Critica as empresas envolvidas e chama-lhes “fantasmas” – não os vê, nem os entende, só sabe que a querem tirar dali sem lhe explicarem muito bem porquê. “Eu sei que posso não cá estar a vida toda, mas não é com este assédio todo que me mandam embora”, afirma.
O PÚBLICO tentou contactar a Square Asset Manegement II Consulting, empresa responsável por estabelecer o contacto entre o Fundo Apollo/Neptunecategory e os inquilinos, mas não obteve resposta em tempo útil.
Por todo o bairro foi assistindo a acontecimentos parecidos. Já não vive lá tanta gente, e a que está já não se conhece, mas muitos foram tratados de forma semelhante, acredita. Não culpa o turismo: “podiam vir os turistas todas, desde que a gente fosse bem tratada”.
Ainda não tem direito a reforma mas esta não está longe, o que não a tranquiliza. “Anda sempre tudo atrasado...”. Olha em volta e de novo se comove. Ainda se lembra dos tempos em que a papelaria se via cheia, com filas do balcão até à porta. Conta que foram os primeiros a ter o totoloto e que chegaram também a vender títulos da Carris. Com o tempo, o negócio foi esmorecendo.
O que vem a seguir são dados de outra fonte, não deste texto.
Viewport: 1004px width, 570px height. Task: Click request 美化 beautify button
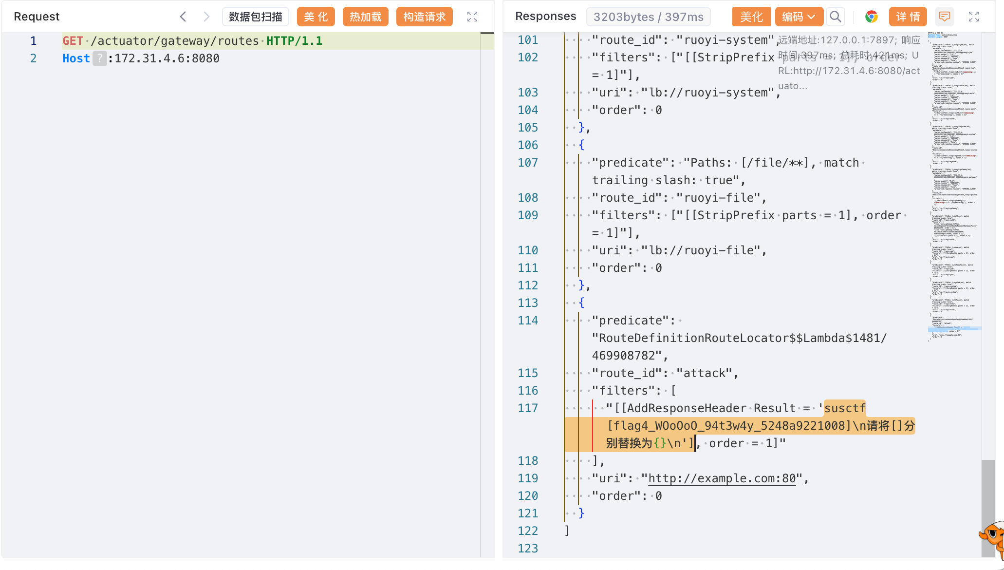(316, 17)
Helena diz que precisa de ajuda – não tem força para lutar sozinha pela sua casa. Várias associações ligadas à habitação – Como a Habita e a Stop Despejos – juntaram-se à causa e daí os cartazes contra o despejo espalhados pela papelaria. Para este sábado está marcada uma festa “anti despejo” e Helena planeia passar a dormir por lá. E depois? Abana a cabeça e enche-se de coragem de novo: os livros ficam e Helena também. “Não saio daqui, podem ter a certeza”.